Re: [PATCH RESEND 2/2] x86/locking: Use asm_inline for {,try_}cmpxchg{64,128} emulations

Uros Bizjak <ubizjak@xxxxxxxxx> · Fri, 14 Feb 2025 08:25:55 +0100

On Thu, Feb 13, 2025 at 11:52 PM Dave Hansen <dave.hansen@xxxxxxxxx> wrote:
>
> On 2/13/25 14:13, Uros Bizjak wrote:
> > On Thu, Feb 13, 2025 at 9:48 PM Dave Hansen <dave.hansen@xxxxxxxxx> wrote:
> >> On 2/13/25 11:14, Uros Bizjak wrote:
> >>> According to [1], the usage of asm pseudo directives in the asm template
> >>> can confuse the compiler to wrongly estimate the size of the generated
> >>> code. ALTERNATIVE macro expands to several asm pseudo directives, so
> >>> its usage in {,try_}cmpxchg{64,128} causes instruction length estimate
> >>> to fail by an order of magnitude (the compiler estimates the length of
> >>> an asm to be more than 20 instructions).
> >>
> >> Just curious, but how did you come up with the "20 instructions" number?
> >
> > Currently, a patched GCC compiler is needed (please see
> > asm_insn_count() and asm_str_count() functions in gcc/final.cc on how
> > the asm length is calculated) to report the length. For historic
> > reasons, the length of asm is not printed in asm dumps, but recently a
> > GCC PR was filled with a request to change this).
>
> So, that's also good info to add. You can  even do it in the changelog
> with little more space than the existing changelog:
>
>         ... fail by an order of magnitude (a hacked-up gcc shows that it
>         estimates the length of an asm to be more than 20 instructions).
>
> ...
> >> Is any of this measurable? Is there any objective data to support that
> >> this change is a good one?
> >
> > Actually, "asm inline" was added to the GCC compiler just for this
> > purpose by request from the linux community [1].
>
> Wow, that's really important important information.

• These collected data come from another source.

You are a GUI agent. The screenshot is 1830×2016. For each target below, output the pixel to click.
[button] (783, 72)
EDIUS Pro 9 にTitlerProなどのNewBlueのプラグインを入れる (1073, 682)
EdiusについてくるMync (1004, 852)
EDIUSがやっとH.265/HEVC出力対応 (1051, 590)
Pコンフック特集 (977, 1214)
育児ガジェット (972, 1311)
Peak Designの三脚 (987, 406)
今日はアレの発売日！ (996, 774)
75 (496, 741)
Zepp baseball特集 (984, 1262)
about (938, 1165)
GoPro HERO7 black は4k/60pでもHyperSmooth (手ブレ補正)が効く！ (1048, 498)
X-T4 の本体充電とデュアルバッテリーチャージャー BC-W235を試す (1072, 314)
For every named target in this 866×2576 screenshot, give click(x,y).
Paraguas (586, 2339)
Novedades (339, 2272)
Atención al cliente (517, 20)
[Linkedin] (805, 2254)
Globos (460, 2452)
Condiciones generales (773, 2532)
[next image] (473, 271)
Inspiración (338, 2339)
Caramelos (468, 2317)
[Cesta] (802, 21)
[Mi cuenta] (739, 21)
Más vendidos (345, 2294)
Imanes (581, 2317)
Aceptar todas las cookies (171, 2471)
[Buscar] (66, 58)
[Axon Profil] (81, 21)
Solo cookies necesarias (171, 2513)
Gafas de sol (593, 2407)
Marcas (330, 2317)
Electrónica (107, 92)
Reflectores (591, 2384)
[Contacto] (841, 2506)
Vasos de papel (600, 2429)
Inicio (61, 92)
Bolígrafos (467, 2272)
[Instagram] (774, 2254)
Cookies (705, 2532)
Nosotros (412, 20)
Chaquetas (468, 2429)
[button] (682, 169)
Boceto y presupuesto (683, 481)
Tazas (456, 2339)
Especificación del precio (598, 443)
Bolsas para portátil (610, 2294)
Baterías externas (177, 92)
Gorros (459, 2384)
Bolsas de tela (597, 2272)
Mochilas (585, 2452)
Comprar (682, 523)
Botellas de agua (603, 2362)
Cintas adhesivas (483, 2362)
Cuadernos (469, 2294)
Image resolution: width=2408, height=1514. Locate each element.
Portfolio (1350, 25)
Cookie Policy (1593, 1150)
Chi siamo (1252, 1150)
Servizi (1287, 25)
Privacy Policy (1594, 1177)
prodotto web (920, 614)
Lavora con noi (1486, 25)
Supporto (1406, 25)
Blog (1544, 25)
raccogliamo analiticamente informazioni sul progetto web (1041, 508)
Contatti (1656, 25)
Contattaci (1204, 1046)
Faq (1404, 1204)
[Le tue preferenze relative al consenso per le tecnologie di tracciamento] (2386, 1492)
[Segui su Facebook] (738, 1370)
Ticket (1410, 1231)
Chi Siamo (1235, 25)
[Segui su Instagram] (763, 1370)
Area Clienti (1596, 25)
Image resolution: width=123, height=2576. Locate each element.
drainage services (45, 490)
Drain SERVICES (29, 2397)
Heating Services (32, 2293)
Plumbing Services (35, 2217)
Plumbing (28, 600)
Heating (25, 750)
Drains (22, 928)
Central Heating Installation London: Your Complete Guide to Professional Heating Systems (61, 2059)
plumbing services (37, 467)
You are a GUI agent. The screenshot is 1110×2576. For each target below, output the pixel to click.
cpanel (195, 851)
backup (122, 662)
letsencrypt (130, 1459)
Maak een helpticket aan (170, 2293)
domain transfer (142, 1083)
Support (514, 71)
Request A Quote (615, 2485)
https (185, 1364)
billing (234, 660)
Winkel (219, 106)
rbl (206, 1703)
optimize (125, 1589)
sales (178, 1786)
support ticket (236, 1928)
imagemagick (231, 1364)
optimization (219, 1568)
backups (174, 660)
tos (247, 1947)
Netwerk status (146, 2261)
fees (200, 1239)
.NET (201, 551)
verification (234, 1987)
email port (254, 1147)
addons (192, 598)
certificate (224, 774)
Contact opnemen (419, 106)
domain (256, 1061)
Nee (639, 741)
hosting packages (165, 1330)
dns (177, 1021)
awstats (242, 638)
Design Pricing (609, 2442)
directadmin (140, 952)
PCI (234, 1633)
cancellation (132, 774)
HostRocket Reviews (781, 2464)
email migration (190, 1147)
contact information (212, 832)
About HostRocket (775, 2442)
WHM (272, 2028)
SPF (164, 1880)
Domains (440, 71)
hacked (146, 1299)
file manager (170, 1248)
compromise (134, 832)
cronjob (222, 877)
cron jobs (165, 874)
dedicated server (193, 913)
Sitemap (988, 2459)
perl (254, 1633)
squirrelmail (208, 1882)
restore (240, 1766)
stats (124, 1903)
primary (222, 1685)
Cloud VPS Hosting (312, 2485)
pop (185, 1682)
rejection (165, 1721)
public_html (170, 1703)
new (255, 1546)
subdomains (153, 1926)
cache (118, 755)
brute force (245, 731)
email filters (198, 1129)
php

Shouldn't the fact
> that this is leveraging a new feature that we asked for specifically get
> called out somewhere?
>
> Who asked for it? Are they on cc? Do they agree that this feature fills
> the gap they wanted filled?

asm_inline is already used in some 40-50 places throughout the tree,
but there still remain some places that could benefit from it.

> > My patch follows the
> > example of other similar macros (e.g. arch/x86/include/alternative.h)
> > and adds the same cure to asms that will undoubtedly result in a
> > single instruction [*].  The benefit is much more precise length
> > estimation, so compiler heuristic is able to correctly estimate the
> > benefit of inlining, not being skewed by excessive use of
> > __always_inline directive. OTOH, it is hard to back up compiler
> > decisions by objective data, as inlining decisions depend on several
> > factors besides function size (e.g. how hot/cold is function), so a
> > simple comparison of kernel sizes does not present the full picture.
>
> Yes, the world is complicated. But, honestly, one data point is a
> billion times better than zero. Right now, we're at zero.
>
> >> It's quite possible that someone did the "asm" on purpose because
> >> over-estimating the size was a good thing.
> >
> > I doubt this would be the case, and I would consider the code that
> > depends on this detail defective. The code that results in one asm
> > instruction should be accounted as such, no matter what internal
> > details are exposed in the instruction asm template.
>
> Yeah, but defective or not, if this causes a regression, it's either not
> getting applied to gets reverted.
>
> All that I'm asking here is that someone look at the kernel after the
> patch gets applied and sanity check it. Absolutely basic scientific
> method stuff. Make a hypothesis about what it will do:
>
>         1. Inline these locking functions
>         2. Make the kernel go faster for _something_
>
> and if it doesn't match the hypothesis, then try and figure out why. You
> don't have to do every config or every compiler. Just do one config and
> one modern compiler.
>
> Right now, this patch is saying:
>
>         1. gcc appears to have done something that might be suboptimal
>         2. gcc has a new feature that might make it less suboptimal
>         3. here's a patch that should optimize things
>         ...
>
> but then it leaves us hanging.  There's a lot of "mights" and "shoulds"
> in there, but nothing that shows that this actually does anything
> positive in practice.

Let me harvest some data and report the findings in a V2 ChangeLog.
However, these particular macros are rarely used, so I don't expect
some big changes in the generated asm code.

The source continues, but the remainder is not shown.